--- START ---
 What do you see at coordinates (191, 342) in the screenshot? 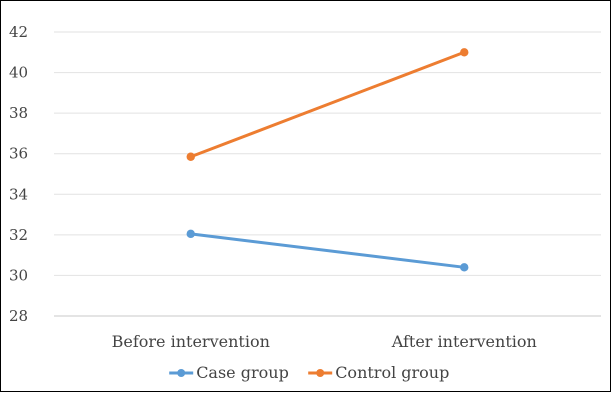
I see `x-category-label: Before intervention` at bounding box center [191, 342].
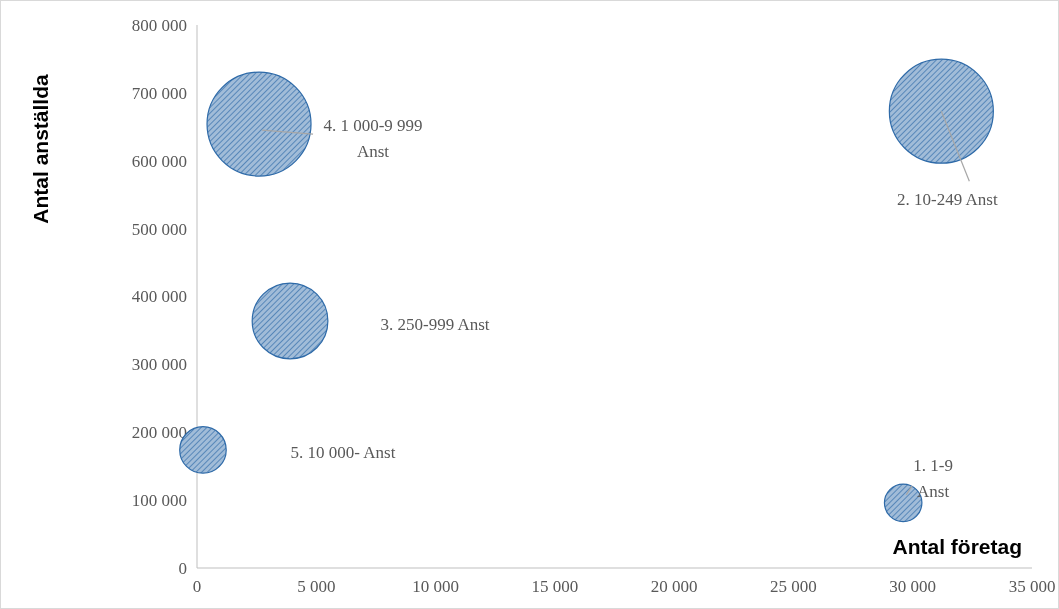  I want to click on y-tick-label: 500 000, so click(159, 229).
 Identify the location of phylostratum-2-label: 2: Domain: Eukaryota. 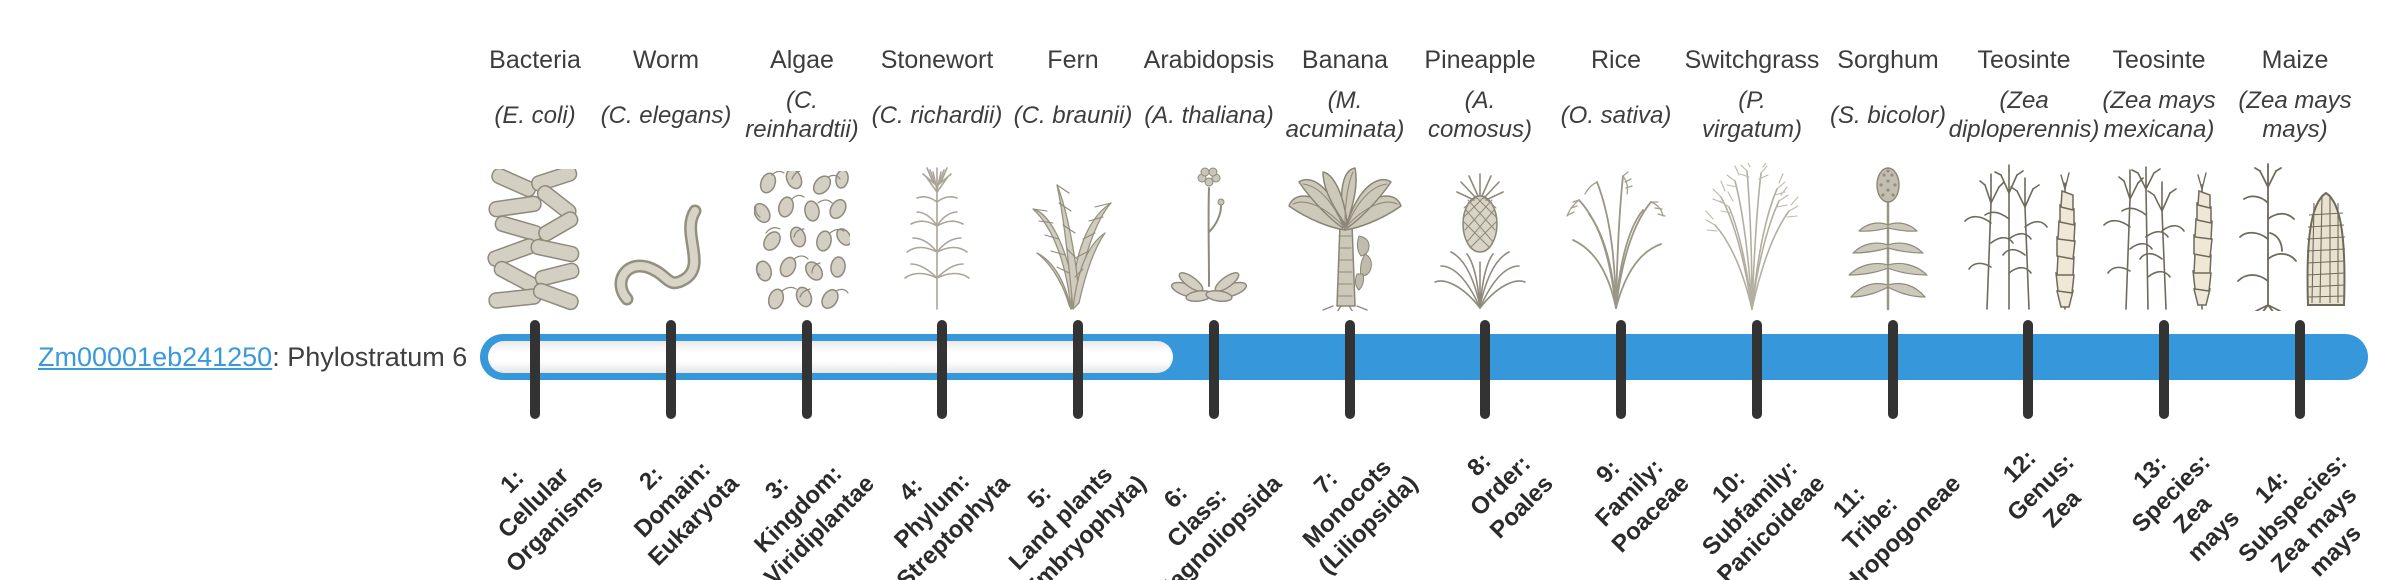
(686, 514).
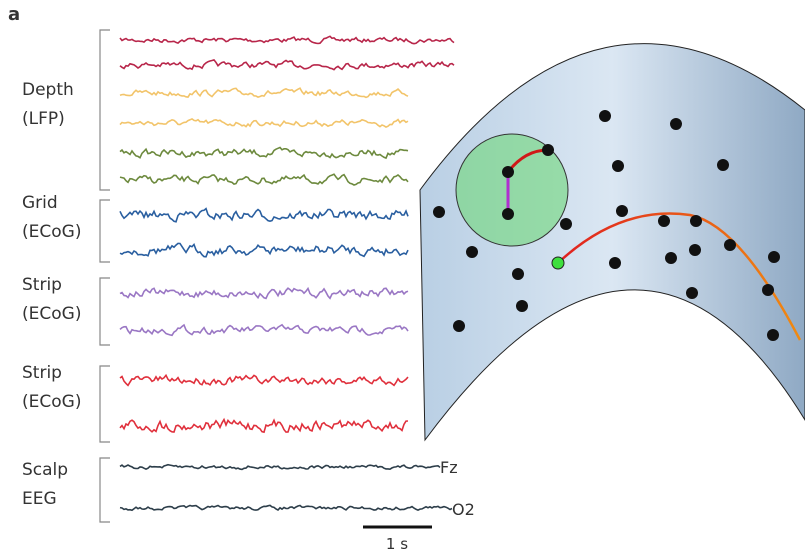 This screenshot has height=555, width=805. Describe the element at coordinates (40, 499) in the screenshot. I see `group-label: EEG` at that location.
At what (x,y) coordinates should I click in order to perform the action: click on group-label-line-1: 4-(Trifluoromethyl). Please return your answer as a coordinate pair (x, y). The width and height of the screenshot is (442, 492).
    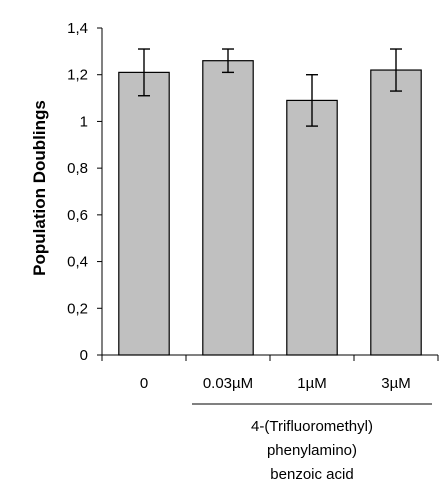
    Looking at the image, I should click on (312, 426).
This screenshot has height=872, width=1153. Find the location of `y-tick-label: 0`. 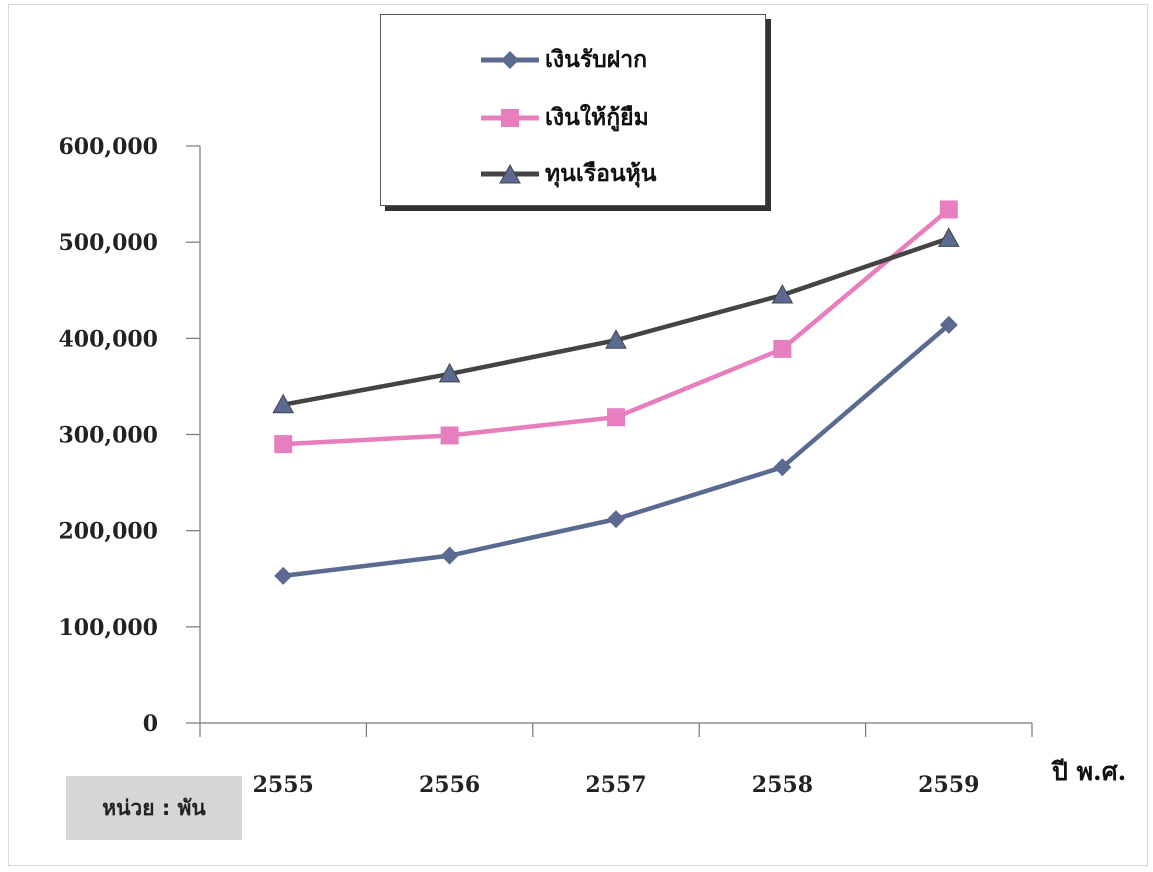

y-tick-label: 0 is located at coordinates (150, 724).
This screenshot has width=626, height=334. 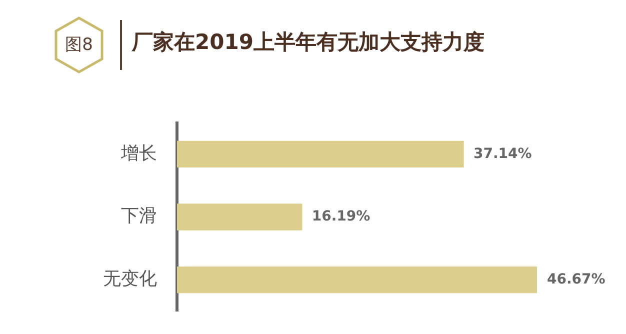 What do you see at coordinates (308, 42) in the screenshot?
I see `chart-title: 厂家在2019上半年有无加大支持力度` at bounding box center [308, 42].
--- END ---
* _To-do item_:
Convert the material into a Markdown table with the columns "Row" and "Content". Begin at the line that has "At what (x,y)", stop after the line that has "Looking at the", give each line its own numbered row, skip blank lines, and leave the pictures out.

* _Answer area_:
| Row | Content |
|---|---|
| 1 | At what (x,y) coordinates should I click in order to perform the action: click on group-label-line-1: 4-(Trifluoromethyl). Please return your answer as a coordinate pair (x, y). The width and height of the screenshot is (442, 492). |
| 2 |     Looking at the image, I should click on (312, 426). |